→ Work item: All lines in the entries below that hold "will" make up the answer.

→ Data records:
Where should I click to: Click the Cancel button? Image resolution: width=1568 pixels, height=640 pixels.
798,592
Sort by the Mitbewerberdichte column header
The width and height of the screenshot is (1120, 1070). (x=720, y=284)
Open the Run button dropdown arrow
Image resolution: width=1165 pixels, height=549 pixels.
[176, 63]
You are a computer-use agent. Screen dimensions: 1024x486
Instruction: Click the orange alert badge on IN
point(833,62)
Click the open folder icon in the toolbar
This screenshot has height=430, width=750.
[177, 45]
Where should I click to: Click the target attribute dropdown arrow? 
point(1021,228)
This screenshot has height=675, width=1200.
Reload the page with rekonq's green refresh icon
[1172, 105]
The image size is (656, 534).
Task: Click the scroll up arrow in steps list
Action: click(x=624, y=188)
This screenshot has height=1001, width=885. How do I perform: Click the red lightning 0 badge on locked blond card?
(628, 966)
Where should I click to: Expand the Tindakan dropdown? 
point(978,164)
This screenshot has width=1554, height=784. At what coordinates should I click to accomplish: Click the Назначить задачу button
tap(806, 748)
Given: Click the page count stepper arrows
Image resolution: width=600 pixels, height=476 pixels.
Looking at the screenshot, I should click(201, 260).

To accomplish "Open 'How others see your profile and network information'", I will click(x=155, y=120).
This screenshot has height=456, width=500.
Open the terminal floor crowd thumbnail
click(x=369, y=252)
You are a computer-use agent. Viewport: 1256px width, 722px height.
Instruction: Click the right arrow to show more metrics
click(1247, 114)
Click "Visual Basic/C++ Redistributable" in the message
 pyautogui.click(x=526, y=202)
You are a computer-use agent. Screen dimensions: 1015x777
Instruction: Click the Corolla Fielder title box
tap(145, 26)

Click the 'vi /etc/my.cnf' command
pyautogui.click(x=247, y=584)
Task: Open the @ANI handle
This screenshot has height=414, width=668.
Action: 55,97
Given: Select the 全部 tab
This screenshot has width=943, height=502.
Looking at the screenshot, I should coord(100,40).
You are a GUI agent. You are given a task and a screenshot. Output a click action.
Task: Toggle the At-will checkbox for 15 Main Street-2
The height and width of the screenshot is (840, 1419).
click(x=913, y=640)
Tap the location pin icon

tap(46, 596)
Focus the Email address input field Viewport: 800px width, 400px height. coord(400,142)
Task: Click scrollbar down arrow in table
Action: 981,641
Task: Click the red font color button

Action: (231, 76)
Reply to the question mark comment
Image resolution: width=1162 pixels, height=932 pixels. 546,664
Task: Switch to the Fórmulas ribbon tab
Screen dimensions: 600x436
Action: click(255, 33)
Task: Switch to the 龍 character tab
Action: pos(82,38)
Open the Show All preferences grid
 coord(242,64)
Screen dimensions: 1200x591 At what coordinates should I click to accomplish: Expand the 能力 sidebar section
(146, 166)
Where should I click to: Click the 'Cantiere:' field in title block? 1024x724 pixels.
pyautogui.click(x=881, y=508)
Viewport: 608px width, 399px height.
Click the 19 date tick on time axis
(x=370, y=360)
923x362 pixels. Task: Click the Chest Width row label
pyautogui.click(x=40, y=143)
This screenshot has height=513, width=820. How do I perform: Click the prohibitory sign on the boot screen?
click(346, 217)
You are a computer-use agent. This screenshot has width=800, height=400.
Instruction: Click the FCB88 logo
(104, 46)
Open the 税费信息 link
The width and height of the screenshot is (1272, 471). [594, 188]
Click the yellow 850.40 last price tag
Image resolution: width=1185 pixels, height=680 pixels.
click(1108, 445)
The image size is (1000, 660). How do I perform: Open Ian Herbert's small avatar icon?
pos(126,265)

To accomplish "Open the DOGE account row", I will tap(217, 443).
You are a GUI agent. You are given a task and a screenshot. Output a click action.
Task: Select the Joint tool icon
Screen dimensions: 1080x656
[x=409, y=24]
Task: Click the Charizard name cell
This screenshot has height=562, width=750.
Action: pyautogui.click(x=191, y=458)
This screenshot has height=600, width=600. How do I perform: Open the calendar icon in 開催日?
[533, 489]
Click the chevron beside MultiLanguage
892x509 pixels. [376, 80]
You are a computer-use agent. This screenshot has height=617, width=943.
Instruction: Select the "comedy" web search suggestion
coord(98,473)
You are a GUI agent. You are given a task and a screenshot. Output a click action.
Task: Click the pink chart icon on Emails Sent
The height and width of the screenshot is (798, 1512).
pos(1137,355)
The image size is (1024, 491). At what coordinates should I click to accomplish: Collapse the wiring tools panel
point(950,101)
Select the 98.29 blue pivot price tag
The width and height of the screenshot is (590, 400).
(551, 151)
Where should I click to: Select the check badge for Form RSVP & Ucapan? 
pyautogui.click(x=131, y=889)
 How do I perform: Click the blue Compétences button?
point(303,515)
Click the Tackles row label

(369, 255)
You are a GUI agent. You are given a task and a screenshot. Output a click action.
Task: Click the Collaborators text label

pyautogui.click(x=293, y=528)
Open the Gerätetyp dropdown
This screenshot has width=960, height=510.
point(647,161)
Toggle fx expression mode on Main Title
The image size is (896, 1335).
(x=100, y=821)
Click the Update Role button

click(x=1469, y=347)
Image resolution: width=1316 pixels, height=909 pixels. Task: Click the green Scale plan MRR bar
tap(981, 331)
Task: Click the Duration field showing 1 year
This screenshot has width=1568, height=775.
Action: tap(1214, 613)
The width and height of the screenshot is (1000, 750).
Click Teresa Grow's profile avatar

→ Output of the exercise:
To accomplish "Open 'How others see your profile and network information'", I will click(x=155, y=120).
Task: Toggle the At-will checkbox for 15 Main Street-2
To accomplish "Open the DOGE account row", I will tap(217, 443).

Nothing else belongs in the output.